Życie bez nogi i miłość, która dała nadzieję
W Kijowie, gdzie Dziubynski został wysłany na rekonwalescencję, poznał Oksanę, 26-letnią księgową, która stała się jego podporą w trudnych chwilach. Dzięki niej znalazł siłę, by dalej walczyć o swoje życie i marzenia.
Po kilku miesiącach od tamtych traumatycznych chwil Dziubynski wrócił na front, tym razem do miasta Łyman. Niestety, już po trzech dniach, 6 kwietnia 2023 roku, jego zdrowie i życie ponownie zostało wystawione na próbę - eksplozja rosyjskiego pocisku poważnie uszkodziła jego nogę. Po ewakuacji do szpitala w Dnieprze, lekarze zdecydowali, że jedynym wyjściem jest amputacja dolnej kończyny.

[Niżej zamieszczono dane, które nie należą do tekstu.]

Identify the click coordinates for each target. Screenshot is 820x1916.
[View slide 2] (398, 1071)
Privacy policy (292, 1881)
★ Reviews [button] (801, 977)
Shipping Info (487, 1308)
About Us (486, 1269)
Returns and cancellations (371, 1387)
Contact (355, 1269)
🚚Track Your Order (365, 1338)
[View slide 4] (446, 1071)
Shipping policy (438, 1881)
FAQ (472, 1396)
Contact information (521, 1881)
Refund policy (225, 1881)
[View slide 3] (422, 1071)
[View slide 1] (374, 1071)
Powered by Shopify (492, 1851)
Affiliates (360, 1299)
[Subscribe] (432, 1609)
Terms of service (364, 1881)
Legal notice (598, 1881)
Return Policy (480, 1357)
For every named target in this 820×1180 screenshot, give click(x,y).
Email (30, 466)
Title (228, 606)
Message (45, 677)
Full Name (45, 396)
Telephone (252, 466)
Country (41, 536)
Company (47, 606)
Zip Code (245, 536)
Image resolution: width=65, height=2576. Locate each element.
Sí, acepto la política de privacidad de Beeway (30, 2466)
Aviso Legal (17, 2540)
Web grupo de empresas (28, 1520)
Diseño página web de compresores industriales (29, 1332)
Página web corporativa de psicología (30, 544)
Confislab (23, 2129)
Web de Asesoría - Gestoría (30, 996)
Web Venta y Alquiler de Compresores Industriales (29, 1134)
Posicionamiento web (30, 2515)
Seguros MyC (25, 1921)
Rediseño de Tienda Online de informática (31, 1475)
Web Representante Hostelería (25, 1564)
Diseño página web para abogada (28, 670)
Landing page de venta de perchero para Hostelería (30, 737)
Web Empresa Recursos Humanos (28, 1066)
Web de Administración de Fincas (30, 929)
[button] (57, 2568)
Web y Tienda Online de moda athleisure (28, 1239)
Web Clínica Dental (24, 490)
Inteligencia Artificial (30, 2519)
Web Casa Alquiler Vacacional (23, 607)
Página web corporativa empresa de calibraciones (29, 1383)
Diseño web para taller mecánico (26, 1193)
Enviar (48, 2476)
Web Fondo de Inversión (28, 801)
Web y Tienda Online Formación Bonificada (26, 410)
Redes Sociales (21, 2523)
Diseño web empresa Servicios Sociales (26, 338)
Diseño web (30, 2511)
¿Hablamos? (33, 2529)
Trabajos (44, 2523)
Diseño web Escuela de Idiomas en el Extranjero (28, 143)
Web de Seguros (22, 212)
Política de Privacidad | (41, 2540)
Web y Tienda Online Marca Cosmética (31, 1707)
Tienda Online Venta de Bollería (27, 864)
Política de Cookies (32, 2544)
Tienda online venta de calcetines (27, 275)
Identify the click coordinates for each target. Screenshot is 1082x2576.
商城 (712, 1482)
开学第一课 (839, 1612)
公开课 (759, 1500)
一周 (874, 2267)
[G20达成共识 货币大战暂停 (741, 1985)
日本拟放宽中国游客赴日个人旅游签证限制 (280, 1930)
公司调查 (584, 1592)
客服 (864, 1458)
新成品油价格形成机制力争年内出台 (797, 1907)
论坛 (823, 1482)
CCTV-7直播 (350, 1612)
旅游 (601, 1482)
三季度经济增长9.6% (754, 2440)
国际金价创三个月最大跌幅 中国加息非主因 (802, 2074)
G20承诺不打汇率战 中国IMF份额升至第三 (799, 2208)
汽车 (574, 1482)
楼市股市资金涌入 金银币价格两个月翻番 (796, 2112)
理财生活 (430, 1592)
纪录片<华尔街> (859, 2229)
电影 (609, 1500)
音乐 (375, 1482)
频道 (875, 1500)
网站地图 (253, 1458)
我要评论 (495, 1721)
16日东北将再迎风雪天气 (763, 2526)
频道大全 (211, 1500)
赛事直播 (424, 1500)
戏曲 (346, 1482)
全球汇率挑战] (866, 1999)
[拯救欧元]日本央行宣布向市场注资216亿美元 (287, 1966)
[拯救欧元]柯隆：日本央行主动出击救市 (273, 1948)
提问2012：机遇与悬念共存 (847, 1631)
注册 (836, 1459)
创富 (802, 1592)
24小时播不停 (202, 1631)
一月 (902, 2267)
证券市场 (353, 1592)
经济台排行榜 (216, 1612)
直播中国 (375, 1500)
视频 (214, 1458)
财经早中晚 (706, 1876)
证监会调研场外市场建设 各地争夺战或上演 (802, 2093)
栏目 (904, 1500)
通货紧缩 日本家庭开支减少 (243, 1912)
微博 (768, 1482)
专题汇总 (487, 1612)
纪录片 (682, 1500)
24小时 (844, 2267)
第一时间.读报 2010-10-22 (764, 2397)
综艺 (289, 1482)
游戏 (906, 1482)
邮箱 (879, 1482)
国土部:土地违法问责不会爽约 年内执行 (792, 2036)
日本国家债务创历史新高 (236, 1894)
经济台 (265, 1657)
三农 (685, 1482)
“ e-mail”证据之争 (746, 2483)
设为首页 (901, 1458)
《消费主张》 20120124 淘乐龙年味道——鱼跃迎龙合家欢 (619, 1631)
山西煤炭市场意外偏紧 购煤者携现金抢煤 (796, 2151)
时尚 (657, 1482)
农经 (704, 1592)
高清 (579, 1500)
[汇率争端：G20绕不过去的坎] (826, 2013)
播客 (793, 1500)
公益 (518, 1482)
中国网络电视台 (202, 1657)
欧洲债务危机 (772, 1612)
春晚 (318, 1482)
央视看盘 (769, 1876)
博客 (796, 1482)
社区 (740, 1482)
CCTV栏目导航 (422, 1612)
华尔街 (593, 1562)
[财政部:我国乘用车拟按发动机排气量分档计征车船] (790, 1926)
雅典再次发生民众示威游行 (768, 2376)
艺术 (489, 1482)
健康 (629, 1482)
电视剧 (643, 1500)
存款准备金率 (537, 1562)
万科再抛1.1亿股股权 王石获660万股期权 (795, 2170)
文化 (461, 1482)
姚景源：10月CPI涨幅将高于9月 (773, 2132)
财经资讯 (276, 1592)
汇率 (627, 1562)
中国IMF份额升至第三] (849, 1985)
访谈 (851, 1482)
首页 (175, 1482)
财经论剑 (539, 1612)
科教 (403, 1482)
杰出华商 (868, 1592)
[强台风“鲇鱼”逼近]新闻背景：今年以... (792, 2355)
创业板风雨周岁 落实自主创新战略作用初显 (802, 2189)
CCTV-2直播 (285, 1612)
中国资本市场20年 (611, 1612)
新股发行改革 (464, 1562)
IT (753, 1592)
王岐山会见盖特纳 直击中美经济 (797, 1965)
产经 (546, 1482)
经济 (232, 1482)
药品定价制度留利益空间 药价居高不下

Choć Dziubynski początkowo pogrążył się w mroku, dzięki wsparciu Oksany, która dosłownie karmiła go i opiekowała się nim przez pierwsze dwa miesiące po operacji, odzyskał chęć do życia. Wrócił także do swojej dawnej pasji — wioślarstwa, które stało się dla niego formą terapii.
Cel w życiu
Celem Dziubynskiego stały się igrzyska w Los Angeles w 2028 roku. Chce w ten sposób udowodnić, że brak nogi to nie wyrok. Każde zwycięstwo planuje dedykować swojemu zmarłemu przyjacielowi.